[26/10/2009] News toscana

Come si apre, come funziona (e come si finanzia) un negozio a duplice sostenibilità?

FIRENZE. Vendere alla spina prodotti a filiera corta: è questa la strategia attuata da "Effecorta", negozio situato a Marlia (frazione di Capannori) che, gestito da una cooperativa di 6 giovani imprenditori locali, ha aperto i battenti il 29 agosto scorso.

Già greenreport, nel commentare positivamente la notizia, parlò di strategia ispirata ad una "duplice sostenibilità" (vedi link in fondo all'articolo), che peraltro era rafforzata dall'apertura, all'interno del negozio, di uno "sportello ambientale", definito dal portavoce del gruppo, Pietro Angelini, come uno strumento di informazione e come «laboratorio di idee» incentrato prevalentemente su «progetti finalizzati alla riduzione dei rifiuti e orientati a promuovere e migliorare il concetto del riutilizzo del contenitore e contro lo spreco».

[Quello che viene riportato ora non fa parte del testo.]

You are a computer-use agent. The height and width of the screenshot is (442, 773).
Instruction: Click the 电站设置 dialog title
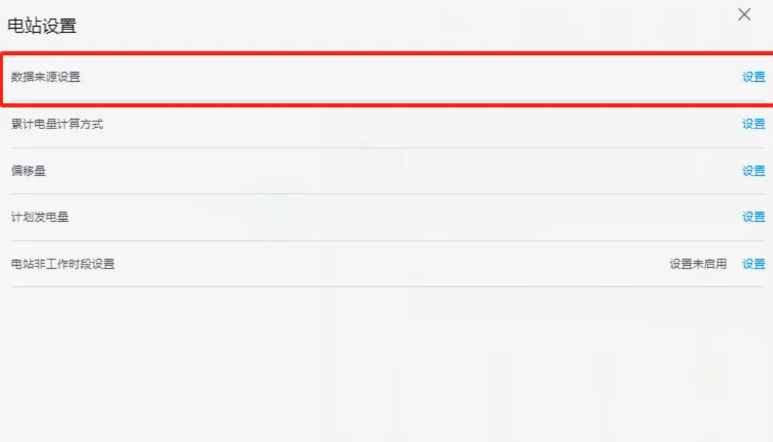[42, 26]
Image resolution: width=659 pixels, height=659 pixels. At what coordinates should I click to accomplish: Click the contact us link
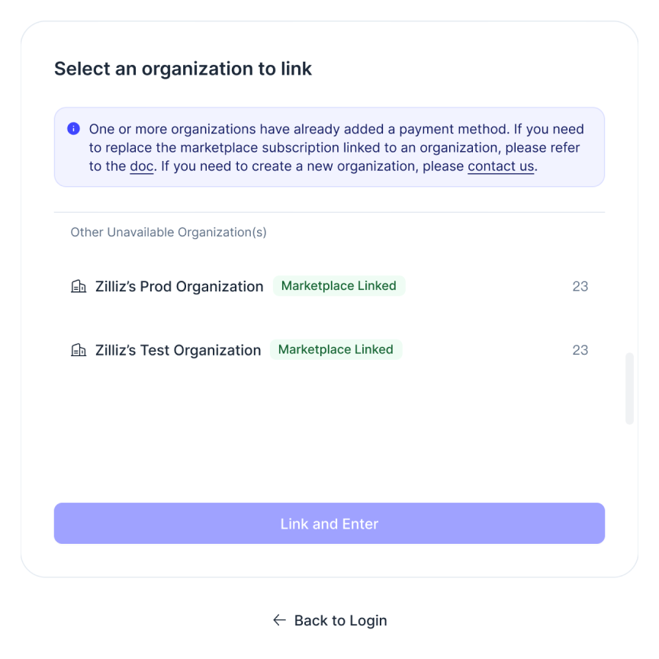tap(500, 166)
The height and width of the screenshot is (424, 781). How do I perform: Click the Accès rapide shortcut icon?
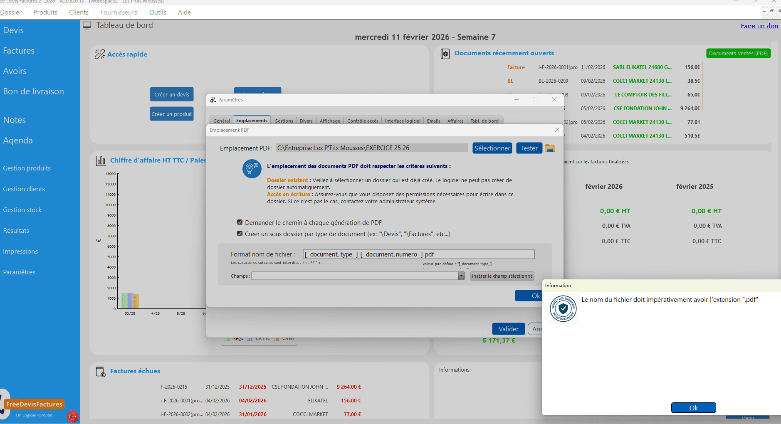(x=99, y=54)
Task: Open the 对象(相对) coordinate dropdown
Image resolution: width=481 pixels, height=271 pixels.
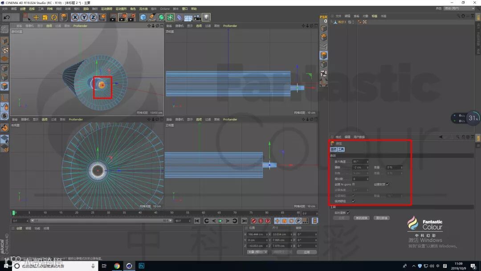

Ed è lo stesso Angelini che abbiamo incontrato, in occasione della 3-giorni "Sostenibilità del vivere, abitare, produrre, commerciare e consumare" che si è conclusa ieri a Lucca.

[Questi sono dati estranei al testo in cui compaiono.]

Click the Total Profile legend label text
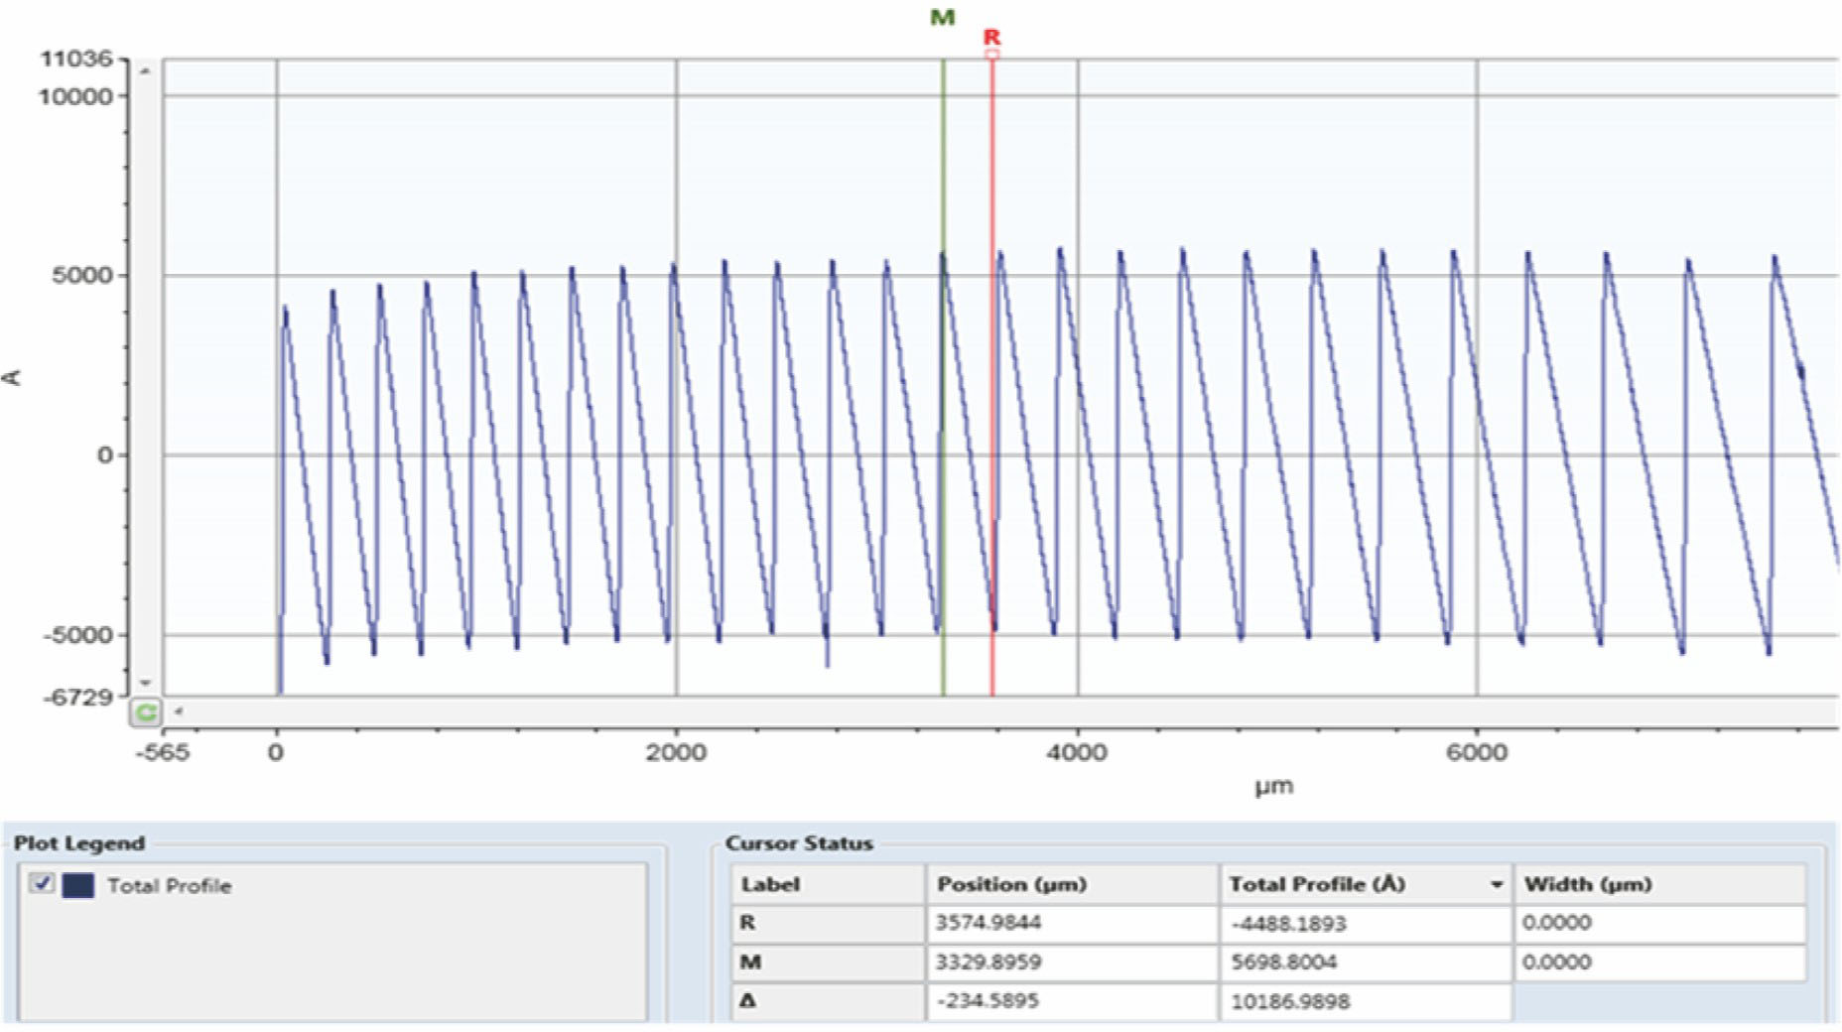 pos(169,885)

Angelini, come sta andando l'iniziativa?

«Stiamo vivendo un momento di forte visibilità nazionale: addirittura anche "Striscia la notizia" ha fatto un servizio su di noi, nell'ambito della rubrica "Occhio allo spreco". Inoltre abbiamo ricevuto moltissime richieste da varie regioni d'Italia i cui mittenti chiedevano come poter replicare l'iniziativa e varie altre informazioni.

Questo ci porta anche a chiederci che cosa fare: la nostra impostazione non è quella di fornire al cliente un servizio "chiavi in mano", ma è finalizzata a creare una rete di soggetti, che condividano visibilità e know-how. Questo ha un costo, ma almeno possiamo puntare, come si dice, a "insegnare a pescare, invece di regalare pesci". Il nostro obiettivo principale, infatti, è quello di raggiungere persone precedentemente digiune dei temi ambientali ed energetici, persone cioè da "portare dentro" ai temi della sostenibilità: a questo proposito, oltre allo sportello interno al negozio, abbiamo fatto un accordo di partnership con una azienda energetica (la Ecoenergia futura di Lucca, nda), che pure ragiona in termini di filiera corta dell'energia.

A questo si somma il progetto "Eco-corte", che stiamo cercando di attuare con gli esercenti dei negozi situati nelle vicinanze: è un progetto di riconversione energetica che va ancora sviluppato, ma  nell'ambito di esso noi abbiamo già chiesto l'autorizzazione a montare sopra il negozio un mini-impianto eolico, e di sistemare nella corte antistante al negozio una pensilina fotovoltaica con biciclette elettriche ricaricabili».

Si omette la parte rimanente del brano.